▸ **What you need to do**:
Tally the lines below that include "computer" and give only the total.

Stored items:
***
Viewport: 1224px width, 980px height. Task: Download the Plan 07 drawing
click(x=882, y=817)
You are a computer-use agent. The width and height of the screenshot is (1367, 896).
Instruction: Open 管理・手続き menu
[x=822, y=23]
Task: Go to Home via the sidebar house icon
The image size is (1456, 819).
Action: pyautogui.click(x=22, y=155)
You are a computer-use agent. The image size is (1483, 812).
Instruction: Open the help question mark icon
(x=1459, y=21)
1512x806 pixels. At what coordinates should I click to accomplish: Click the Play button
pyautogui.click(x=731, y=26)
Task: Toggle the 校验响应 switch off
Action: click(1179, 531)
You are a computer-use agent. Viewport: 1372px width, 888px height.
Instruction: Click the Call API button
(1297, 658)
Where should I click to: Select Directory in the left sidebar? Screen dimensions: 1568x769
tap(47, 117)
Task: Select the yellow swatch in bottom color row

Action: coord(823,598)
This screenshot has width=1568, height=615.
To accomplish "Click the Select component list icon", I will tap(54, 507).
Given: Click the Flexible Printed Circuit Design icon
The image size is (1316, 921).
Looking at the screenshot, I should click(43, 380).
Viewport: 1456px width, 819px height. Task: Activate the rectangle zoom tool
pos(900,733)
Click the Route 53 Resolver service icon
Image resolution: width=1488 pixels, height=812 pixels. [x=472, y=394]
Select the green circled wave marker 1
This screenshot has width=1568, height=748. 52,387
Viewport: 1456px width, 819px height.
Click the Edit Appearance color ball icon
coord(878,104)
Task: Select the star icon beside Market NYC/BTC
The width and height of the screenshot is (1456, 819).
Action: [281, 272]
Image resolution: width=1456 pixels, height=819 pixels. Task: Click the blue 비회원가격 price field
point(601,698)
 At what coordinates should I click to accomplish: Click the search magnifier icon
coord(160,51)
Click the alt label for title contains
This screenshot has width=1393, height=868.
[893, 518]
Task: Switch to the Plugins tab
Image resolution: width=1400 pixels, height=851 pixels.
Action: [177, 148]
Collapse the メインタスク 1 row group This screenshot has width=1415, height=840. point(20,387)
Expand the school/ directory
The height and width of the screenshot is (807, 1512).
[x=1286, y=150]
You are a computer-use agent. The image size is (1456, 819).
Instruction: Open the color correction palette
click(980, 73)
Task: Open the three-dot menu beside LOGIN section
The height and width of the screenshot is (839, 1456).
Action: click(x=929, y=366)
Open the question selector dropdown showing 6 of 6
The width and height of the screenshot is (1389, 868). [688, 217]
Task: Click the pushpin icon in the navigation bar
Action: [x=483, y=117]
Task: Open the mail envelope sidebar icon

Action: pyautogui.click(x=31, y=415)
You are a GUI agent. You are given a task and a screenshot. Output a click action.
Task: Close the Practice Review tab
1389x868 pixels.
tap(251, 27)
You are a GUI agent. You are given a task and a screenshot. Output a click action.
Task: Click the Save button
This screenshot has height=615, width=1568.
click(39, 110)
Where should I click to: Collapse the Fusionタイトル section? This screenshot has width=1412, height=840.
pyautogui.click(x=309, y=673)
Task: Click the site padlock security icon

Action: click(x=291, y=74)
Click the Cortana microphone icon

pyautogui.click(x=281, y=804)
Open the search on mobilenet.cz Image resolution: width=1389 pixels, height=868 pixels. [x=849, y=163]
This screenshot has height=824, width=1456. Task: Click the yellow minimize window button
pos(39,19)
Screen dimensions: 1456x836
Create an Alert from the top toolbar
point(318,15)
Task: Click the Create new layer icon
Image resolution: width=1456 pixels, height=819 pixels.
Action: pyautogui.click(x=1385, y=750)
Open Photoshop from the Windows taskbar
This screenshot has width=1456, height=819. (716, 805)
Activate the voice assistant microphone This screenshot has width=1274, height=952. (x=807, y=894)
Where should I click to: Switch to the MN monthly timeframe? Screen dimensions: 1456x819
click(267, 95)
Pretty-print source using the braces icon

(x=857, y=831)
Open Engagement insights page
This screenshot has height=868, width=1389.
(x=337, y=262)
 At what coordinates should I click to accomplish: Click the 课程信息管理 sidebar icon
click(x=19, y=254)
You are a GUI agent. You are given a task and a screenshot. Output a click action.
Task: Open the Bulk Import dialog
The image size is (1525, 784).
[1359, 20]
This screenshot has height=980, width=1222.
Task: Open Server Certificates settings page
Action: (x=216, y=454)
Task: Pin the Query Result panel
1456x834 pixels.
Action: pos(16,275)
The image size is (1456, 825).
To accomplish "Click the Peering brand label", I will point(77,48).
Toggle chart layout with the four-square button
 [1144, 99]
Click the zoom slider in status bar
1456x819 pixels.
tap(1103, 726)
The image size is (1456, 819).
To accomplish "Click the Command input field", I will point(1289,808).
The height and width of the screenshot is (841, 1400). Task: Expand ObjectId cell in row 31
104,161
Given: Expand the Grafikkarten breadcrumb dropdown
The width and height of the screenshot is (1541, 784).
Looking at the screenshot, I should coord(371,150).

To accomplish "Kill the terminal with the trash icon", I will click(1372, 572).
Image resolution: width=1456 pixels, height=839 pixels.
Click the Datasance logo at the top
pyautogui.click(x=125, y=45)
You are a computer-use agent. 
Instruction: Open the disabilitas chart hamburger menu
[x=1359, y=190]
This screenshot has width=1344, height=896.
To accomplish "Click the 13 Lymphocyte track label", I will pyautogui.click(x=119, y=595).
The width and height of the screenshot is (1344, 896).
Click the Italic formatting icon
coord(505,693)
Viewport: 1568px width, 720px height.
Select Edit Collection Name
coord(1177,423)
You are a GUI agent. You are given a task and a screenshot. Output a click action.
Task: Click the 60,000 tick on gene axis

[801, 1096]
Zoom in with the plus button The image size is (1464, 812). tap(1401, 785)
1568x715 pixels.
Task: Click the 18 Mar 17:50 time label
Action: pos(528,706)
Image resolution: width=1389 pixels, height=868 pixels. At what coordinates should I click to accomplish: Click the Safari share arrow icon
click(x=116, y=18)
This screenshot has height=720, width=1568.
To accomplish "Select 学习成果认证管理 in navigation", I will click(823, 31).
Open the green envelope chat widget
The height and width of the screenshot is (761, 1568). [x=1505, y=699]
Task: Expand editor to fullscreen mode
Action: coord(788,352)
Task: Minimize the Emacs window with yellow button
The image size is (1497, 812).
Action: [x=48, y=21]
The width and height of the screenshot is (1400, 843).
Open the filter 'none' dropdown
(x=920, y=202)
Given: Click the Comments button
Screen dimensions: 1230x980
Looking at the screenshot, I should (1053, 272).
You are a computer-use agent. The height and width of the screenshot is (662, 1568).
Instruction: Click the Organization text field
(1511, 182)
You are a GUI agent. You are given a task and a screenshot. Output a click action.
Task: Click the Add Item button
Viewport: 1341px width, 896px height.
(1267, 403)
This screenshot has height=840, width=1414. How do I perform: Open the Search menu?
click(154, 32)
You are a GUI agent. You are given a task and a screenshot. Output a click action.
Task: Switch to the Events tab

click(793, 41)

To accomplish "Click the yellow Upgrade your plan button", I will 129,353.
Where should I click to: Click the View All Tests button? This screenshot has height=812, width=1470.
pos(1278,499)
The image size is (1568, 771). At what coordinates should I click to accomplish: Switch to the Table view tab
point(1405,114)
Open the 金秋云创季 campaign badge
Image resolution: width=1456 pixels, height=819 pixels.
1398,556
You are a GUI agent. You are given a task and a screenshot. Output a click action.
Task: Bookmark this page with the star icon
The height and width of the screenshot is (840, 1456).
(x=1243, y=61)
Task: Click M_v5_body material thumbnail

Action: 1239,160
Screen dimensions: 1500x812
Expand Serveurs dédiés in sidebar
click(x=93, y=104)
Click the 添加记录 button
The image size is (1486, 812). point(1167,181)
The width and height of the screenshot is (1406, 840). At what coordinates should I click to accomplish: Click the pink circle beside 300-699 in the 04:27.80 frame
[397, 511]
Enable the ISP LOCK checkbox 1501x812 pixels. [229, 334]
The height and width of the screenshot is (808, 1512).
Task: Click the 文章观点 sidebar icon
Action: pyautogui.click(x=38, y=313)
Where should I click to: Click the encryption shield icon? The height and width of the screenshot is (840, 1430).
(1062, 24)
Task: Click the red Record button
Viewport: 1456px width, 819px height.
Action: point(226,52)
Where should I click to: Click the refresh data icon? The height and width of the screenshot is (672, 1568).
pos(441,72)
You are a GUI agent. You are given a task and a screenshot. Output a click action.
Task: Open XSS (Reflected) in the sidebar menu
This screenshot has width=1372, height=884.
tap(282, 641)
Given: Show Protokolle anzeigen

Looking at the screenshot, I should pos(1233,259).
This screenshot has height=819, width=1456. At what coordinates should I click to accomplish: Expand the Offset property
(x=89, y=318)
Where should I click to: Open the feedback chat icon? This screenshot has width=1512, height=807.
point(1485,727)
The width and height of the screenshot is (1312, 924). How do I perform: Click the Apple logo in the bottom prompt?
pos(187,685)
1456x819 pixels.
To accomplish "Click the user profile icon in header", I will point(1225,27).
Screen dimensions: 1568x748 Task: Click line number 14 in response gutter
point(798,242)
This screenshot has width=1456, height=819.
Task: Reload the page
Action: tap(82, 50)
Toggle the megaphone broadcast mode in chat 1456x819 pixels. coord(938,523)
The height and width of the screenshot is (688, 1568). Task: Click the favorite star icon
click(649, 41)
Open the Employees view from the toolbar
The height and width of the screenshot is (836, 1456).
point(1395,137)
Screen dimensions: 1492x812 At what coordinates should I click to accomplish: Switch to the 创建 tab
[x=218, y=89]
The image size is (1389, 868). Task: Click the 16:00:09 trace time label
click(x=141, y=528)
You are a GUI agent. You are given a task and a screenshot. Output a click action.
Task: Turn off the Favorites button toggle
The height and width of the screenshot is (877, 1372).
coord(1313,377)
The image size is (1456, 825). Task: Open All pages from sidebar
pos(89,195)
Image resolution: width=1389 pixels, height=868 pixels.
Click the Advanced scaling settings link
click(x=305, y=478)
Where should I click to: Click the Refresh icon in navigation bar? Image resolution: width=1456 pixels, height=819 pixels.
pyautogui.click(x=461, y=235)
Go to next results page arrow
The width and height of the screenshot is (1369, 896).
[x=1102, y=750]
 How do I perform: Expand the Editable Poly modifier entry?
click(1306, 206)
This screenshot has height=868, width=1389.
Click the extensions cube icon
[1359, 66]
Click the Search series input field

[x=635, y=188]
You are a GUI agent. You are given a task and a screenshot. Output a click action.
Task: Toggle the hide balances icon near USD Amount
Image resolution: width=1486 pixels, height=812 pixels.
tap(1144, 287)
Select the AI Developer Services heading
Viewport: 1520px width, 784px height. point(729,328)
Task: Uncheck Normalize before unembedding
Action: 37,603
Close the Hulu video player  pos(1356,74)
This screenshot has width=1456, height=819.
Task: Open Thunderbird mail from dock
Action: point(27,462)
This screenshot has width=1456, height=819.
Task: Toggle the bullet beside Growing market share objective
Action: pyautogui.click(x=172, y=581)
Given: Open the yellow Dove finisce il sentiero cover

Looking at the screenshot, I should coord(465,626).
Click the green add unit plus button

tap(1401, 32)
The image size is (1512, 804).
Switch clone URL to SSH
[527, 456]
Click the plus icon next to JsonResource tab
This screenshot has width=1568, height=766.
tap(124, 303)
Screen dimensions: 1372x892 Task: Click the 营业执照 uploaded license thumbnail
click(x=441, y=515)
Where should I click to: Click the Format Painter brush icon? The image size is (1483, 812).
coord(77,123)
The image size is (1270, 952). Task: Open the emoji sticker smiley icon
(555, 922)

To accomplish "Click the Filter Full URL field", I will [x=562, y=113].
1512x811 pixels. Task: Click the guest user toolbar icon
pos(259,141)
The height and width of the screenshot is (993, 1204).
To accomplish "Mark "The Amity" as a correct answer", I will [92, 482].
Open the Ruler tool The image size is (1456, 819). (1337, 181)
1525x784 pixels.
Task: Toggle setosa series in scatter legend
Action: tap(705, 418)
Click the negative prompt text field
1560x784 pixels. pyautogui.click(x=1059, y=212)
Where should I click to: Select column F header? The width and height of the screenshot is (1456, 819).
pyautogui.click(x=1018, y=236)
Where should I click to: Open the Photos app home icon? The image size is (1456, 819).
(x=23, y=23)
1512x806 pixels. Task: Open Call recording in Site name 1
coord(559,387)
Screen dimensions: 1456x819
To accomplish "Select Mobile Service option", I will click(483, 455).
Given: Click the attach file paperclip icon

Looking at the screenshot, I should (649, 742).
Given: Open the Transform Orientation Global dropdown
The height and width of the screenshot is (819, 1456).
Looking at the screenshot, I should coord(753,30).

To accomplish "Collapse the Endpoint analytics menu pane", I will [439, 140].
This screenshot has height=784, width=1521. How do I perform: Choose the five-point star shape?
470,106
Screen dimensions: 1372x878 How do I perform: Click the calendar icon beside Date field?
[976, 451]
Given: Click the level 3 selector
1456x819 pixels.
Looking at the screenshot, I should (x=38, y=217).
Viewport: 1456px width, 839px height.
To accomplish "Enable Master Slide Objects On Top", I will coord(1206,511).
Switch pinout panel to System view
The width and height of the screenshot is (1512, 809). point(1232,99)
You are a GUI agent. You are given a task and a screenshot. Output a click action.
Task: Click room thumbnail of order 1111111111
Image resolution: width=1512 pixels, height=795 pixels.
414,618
***
▸ **Exercise answer**:
6